Flucht nach vorn, Kommentar von Joachim Herr zu Knorr-Bremse
Frankfurt (ots) Hella ist also das erste Ziel: Auch nach dem Tod von Heinz Hermann Thiele strebt Knorr-Bremse nach kräftigem Wachstum, inklusive Akquisitionen. Der neue Vorstandsvorsitzende Jan Mrosik verfolgt die Agenda des im Februar gestorbenen Patriarchen ohne lange Einarbeitungszeit. Aufsichtsratschef Klaus Mangold fühlt sich ohnehin Thieles Erbe verpflichtet und unterstützt einen tatkräftigen und mutigen Vorstand. Der zögerliche Bernd Eulitz, Mrosiks Vorgänger, hatte ja schon nach zehn Monaten seine Sachen packen müssen.
Im Kerngeschäft, den Bremsen für Schienen- und Nutzfahrzeuge, kann Weltmarktführer Knorr-Bremse kaum mehr mit Übernahmen von Unternehmen wachsen – allein wegen der Konzentration des Marktes.
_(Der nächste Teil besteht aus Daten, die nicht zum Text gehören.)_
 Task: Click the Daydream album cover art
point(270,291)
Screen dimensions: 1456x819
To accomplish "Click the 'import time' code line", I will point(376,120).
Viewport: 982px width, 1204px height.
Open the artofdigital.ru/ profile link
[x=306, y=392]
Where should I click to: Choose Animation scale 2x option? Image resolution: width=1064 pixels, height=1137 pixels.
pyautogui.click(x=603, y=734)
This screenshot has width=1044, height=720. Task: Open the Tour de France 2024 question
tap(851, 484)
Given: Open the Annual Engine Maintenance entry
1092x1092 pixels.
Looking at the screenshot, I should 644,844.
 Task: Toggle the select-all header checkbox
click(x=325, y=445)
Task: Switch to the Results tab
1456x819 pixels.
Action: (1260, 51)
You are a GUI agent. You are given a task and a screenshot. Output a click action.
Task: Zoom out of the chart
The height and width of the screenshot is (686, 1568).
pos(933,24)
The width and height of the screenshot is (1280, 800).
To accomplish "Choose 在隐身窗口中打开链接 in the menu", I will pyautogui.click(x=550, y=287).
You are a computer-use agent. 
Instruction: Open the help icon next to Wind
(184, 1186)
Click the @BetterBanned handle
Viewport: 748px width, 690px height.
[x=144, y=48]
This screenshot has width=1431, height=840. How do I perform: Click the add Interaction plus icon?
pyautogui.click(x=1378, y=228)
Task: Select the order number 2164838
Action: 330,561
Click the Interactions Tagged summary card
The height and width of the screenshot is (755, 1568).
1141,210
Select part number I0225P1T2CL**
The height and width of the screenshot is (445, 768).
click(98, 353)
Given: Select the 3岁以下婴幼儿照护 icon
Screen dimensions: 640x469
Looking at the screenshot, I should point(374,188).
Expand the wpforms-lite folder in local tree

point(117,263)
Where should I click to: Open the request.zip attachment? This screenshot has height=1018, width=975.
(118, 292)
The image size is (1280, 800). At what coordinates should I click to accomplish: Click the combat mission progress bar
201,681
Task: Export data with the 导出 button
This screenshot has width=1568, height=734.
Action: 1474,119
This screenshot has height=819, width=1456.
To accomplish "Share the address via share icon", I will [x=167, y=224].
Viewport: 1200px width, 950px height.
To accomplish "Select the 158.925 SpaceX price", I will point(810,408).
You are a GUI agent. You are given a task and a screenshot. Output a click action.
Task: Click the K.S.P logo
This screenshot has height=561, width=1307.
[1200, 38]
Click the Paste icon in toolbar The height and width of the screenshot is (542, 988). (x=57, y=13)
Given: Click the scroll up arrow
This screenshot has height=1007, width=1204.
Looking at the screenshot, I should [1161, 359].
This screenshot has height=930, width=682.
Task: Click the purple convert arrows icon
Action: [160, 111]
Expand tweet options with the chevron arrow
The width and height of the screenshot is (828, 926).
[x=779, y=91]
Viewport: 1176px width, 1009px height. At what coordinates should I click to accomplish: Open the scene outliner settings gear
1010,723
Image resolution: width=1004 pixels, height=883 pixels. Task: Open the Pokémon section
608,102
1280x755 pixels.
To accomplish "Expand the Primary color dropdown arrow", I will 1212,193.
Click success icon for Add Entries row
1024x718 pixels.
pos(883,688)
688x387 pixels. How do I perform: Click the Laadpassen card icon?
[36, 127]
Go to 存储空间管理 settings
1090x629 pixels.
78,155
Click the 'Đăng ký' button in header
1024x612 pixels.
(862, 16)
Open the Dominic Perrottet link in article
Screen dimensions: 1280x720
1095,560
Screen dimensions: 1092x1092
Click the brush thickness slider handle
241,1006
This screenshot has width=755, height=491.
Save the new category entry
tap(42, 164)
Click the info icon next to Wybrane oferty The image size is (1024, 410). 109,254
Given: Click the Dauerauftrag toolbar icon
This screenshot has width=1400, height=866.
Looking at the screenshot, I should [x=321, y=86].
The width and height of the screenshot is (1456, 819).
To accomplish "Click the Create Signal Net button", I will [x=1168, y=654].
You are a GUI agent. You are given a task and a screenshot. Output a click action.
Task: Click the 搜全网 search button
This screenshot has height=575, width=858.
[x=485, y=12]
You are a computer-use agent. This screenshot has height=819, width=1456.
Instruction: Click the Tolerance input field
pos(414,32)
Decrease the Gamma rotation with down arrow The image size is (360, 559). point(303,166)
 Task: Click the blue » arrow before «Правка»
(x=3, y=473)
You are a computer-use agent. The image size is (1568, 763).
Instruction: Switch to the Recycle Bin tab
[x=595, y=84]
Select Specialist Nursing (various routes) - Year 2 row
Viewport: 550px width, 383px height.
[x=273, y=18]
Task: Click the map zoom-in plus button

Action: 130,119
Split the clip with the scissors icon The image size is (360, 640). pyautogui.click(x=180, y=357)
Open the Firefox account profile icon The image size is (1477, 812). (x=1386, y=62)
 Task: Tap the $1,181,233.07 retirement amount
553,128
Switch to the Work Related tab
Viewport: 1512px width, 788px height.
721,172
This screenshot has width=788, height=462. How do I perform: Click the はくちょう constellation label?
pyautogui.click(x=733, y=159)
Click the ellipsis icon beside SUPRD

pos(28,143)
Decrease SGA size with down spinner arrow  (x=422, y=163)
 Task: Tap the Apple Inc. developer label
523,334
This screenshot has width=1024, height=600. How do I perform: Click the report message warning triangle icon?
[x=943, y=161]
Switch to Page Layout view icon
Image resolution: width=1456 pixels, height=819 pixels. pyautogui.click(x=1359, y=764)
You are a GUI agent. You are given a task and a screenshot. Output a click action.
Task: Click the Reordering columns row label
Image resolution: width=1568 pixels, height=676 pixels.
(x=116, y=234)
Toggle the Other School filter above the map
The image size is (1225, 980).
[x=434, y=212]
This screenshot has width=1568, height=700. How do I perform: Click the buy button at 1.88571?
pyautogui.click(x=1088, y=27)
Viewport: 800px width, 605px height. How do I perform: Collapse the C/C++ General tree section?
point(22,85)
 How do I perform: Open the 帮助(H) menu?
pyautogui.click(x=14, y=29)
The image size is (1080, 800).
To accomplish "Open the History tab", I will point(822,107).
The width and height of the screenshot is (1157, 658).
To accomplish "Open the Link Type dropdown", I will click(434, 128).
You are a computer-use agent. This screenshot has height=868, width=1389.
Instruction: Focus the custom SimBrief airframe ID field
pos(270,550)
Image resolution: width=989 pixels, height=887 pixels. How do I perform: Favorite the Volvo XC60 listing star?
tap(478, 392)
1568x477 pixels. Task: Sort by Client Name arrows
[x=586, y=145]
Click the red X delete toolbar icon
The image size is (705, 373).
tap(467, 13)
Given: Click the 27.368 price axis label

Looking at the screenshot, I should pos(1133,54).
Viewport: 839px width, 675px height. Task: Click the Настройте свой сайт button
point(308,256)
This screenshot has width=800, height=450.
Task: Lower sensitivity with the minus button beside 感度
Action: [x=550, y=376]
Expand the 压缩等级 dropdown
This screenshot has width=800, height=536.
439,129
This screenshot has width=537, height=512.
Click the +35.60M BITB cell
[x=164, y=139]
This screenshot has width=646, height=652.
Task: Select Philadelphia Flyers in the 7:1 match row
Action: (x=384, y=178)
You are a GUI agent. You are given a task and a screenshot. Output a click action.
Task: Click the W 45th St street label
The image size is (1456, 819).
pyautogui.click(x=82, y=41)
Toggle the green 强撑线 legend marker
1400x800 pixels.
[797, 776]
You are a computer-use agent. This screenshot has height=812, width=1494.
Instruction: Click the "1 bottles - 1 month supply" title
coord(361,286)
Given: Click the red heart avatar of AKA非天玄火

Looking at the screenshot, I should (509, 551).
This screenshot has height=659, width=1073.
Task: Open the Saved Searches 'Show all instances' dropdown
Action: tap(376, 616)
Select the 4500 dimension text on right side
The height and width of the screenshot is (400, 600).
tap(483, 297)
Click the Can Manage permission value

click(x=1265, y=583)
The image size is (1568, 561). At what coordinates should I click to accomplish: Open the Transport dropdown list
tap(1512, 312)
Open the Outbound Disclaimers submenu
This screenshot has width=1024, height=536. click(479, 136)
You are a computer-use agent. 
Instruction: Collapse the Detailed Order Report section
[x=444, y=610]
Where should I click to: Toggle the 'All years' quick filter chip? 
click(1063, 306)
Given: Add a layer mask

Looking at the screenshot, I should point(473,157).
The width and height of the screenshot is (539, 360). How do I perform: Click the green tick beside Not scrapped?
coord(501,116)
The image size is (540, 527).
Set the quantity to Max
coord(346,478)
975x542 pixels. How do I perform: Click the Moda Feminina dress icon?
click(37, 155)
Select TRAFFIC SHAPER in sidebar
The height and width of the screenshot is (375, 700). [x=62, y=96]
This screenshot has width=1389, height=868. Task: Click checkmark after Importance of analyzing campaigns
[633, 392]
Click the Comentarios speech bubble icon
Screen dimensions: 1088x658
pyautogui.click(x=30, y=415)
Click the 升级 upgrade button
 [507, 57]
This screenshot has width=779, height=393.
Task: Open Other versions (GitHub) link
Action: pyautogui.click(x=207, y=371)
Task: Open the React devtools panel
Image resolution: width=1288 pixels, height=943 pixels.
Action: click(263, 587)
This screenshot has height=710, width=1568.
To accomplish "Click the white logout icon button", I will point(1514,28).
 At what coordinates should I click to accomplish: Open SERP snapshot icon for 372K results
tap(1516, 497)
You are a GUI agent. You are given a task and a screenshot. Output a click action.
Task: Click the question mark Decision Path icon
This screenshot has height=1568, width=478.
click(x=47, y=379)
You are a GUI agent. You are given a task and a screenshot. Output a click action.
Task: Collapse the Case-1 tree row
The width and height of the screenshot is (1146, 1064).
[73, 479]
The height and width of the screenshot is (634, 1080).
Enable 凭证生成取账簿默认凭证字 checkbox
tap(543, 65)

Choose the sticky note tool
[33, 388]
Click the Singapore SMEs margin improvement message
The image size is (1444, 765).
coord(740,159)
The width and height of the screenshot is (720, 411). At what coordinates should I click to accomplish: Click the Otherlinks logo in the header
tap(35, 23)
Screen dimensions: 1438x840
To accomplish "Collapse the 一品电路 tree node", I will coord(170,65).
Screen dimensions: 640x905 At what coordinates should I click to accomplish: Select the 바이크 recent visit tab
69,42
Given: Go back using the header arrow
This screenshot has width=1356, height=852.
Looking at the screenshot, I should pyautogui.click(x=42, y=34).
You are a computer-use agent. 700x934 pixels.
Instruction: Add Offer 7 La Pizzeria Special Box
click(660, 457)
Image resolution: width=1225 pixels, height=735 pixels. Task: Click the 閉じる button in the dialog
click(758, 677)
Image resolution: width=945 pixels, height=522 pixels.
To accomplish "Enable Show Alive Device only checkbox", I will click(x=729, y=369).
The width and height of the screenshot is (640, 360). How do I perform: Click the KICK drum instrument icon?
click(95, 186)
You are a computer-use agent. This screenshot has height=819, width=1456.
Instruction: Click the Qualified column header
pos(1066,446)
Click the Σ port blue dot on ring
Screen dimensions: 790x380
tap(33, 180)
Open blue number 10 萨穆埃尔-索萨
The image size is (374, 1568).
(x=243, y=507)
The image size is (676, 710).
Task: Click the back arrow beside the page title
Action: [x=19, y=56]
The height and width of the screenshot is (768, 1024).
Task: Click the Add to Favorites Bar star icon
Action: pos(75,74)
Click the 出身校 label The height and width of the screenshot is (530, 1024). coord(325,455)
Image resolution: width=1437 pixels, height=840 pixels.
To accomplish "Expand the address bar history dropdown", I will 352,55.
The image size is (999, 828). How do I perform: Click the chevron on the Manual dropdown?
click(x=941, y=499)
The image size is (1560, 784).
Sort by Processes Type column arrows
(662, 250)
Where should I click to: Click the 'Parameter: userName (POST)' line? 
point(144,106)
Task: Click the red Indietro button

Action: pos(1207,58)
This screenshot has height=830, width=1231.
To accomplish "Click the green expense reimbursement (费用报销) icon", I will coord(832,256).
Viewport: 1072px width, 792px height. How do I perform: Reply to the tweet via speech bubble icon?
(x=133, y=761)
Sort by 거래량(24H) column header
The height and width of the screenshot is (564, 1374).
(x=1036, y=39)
Chancen sucht das Management deshalb in angrenzenden Feldern. Dazu gehört Hella. Das Unternehmen, dessen Mehrheit wie im Fall von Knorr-Bremse, (noch) in Familienhand ist, ist zwar vor allem als Hersteller von Lichttechnik für Autos bekannt. Es bietet aber auch Elektronik für Fahrzeuge an.
Knorr-Bremse dürfte es in erster Linie auf die Sensoren und Radartechnik von Hella fürs autonome Fahren abgesehen haben. Das Münchner Unternehmen ist schon auf diesem Gebiet tätig und bietet Systeme für das selbständige Fahren von Nutz- und Schienenfahrzeugen an. Eine Kooperation mit Continental gibt es seit einigen Jahren.
Mit mehr Komponenten für solche Technik aus eigener Fertigung und weniger von Zulieferern würde Knorr-Bremse einem Markttrend folgen. Dieser bietet Chancen für eine höhere Marge, und spätestens die Corona-Pandemie verdeutlicht, wie wichtig die Kontrolle der Lieferketten ist. Zudem gehört Wabco, der größte Konkurrent im Nutzfahrzeugsegment, mittlerweile zum ZF-Konzern. ZF kombiniert damit ebenfalls das Geschäft mit Elektronikkomponenten und Bremsen und verschärft so den Wettbewerb mit Knorr-Bremse. Auch deshalb tritt das Unternehmen die Flucht nach vorn an.
Ob Knorr-Bremse zum Zug kommt, wird nicht nur vom Preis abhängen, den die Münchner der Hella-Eigentümerfamilie Hueck im Wettstreit mit Finanzinvestoren und anderen Interessenten bieten. Verkaufswillige Familien achten besonders auf das Gesamtkonzept eines Erwerbers und haben die Verantwortung für Arbeitsplätze, vor allem in ihrer Heimatregion, im Blick. Im Fall von Knorr-Bremse wäre die entscheidende Frage, was mit dem Lichtgeschäft von Hella für Pkw geschieht. Der Einstieg in dieses fremde Segment wäre für Knorr-Bremse ein beträchtliches Risiko – und wohl nicht in Thieles Sinn.